Es stellte sich heraus, dass etwa jeder hundertste unfruchtbare Mann mit unauffälliger Samenprobe einen Funktionsverlust von CatSper aufweist. „Die häufigste Ursache sind genetische Veränderungen, die eine der Komponenten des Ionenkanals betreffen“ ergänzt der Reproduktionsgenetiker Prof. Frank Tüttelmann. Die Änderungen am Schlagmuster, die CatSper vermittelt, sind erforderlich, damit sich die Spermien durch die feste Eihülle bohren können. Deshalb scheitern bei CatSper-bedingter Unfruchtbarkeit die Insemination – das heißt, das Einbringen der Spermien direkt in die Gebärmutter unmittelbar vor dem Eisprung - und die klassische In-vitro-Fertilisation (Befruchtung im „Reagenzglas“) als Kinderwunschbehandlungen, so eine wichtige Erkenntnis des Teams: Bei beiden Methoden müssen die Spermien die Eizelle nämlich selbstständig befruchten. Betroffenen Männern oder Paaren konnte, wie die Studie zeigt, der Kinderwunsch nur mit der sogenannten ICSI-Methode erfüllt werden, bei der ein Spermium direkt in die Eizelle injiziert wird.

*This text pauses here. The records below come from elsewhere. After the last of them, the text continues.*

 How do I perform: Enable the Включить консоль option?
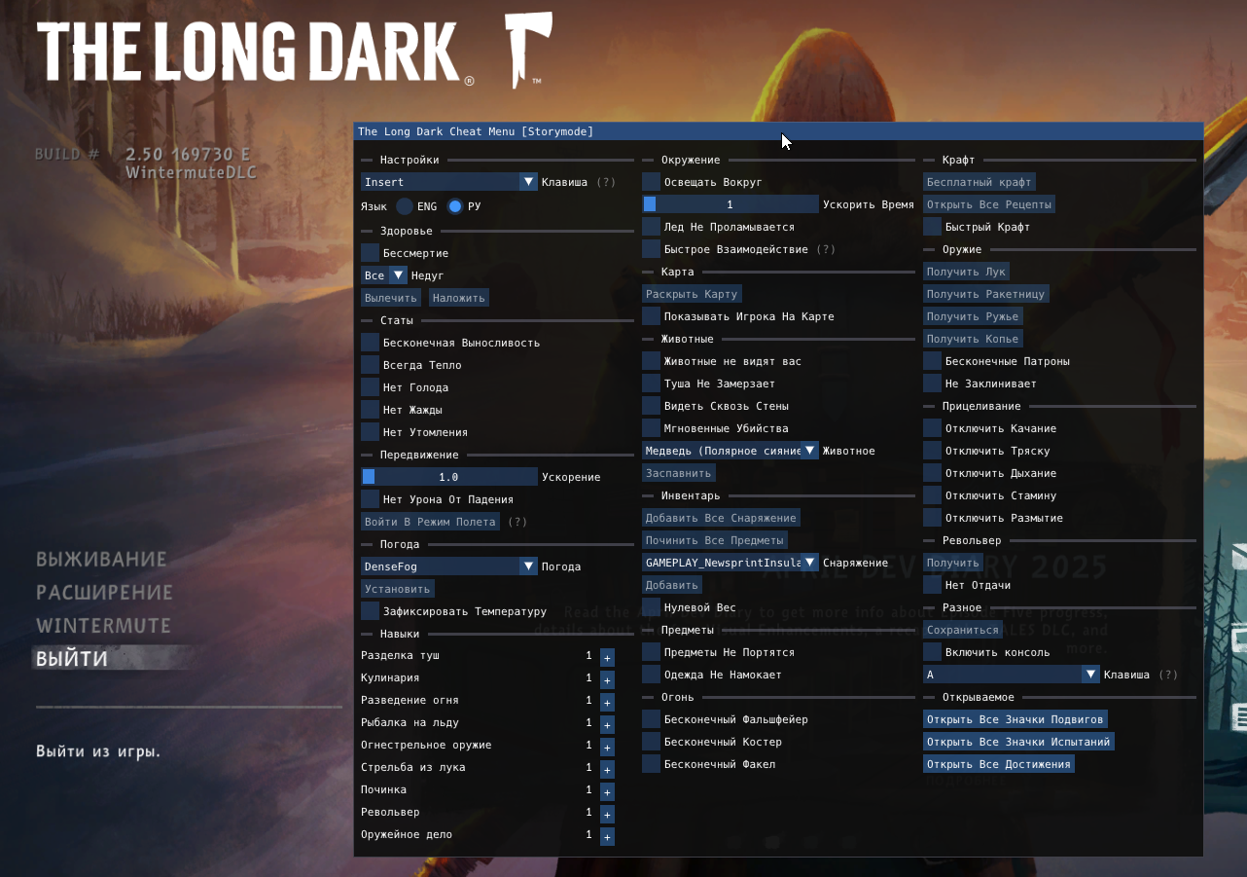click(931, 652)
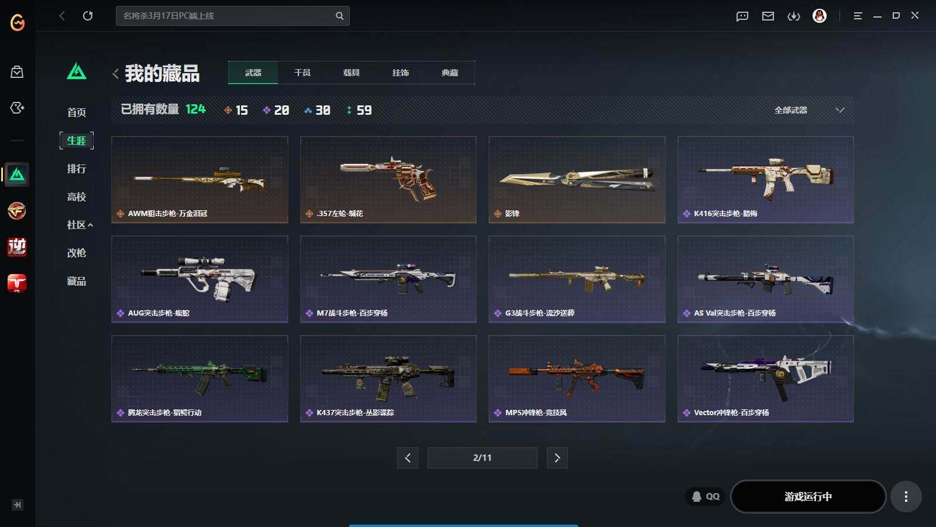The width and height of the screenshot is (936, 527).
Task: Click the QQ login button
Action: [x=706, y=497]
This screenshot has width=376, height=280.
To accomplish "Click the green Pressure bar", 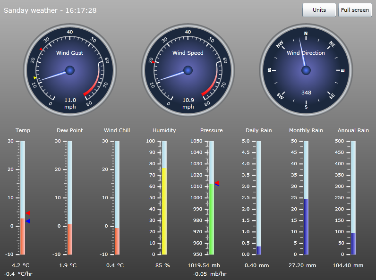I will click(212, 219).
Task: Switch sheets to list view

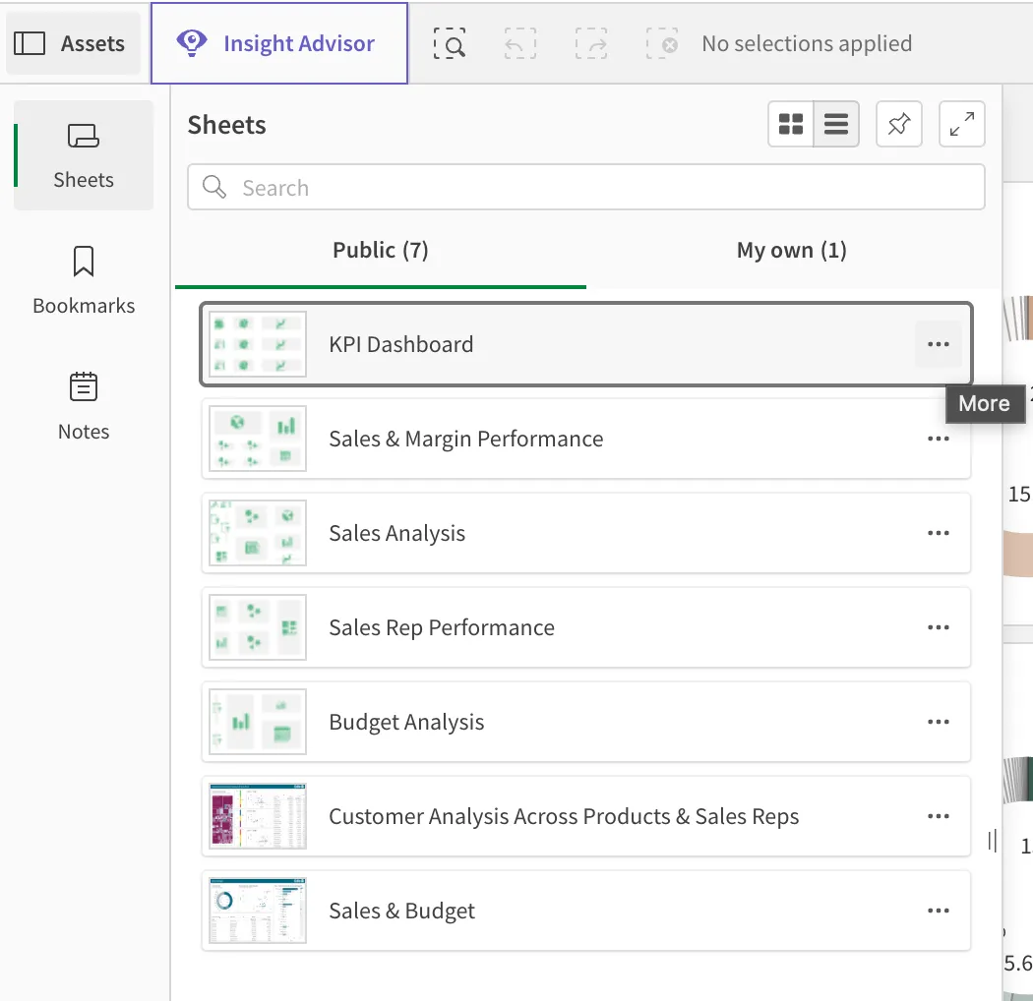Action: tap(836, 124)
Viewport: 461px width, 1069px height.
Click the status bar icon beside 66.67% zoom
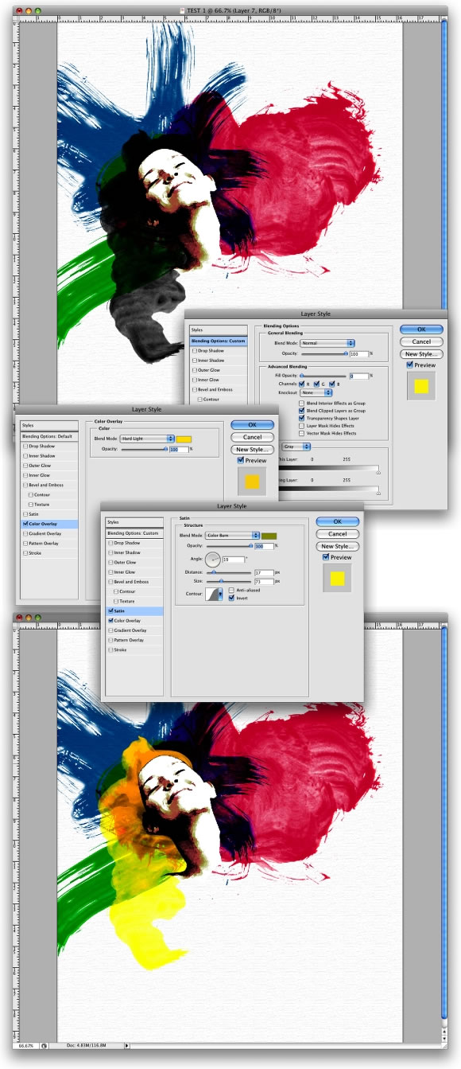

„Unsere Studie ermöglicht, künftig eine CatSper-bedingte Unfruchtbarkeit frühzeitig zu erkennen und eine evidenzbasierte Auswahl der notwendigen Kinderwunschbehandlung zu treffen“, resümiert Prof. Sabine Kliesch, Chefärztin der Abteilung für Klinische und Operative Andrologie des CeRA. „Damit können wir für die Paare das medizinische Risiko minimieren und gleichzeitig die Erfolgsaussichten maximieren.“

Neben CatSper gibt es noch eine ganze Reihe weiterer Proteinen, die das Schlagmuster des Spermienschwanzes beeinflussen. Diese hat die DFG-Forschungsgruppe „Male Germ Cells“ (KFO326), unter deren Dach die neuen Erkenntnisse gewonnen wurden, bereits im Visier. Das Ziel ist, in den nächsten Jahren systematisch die Rolle dieser Proteine bei ungewollter Kinderlosigkeit aufzuklären und so die Diagnostik und Behandlung stetig zu verbessern.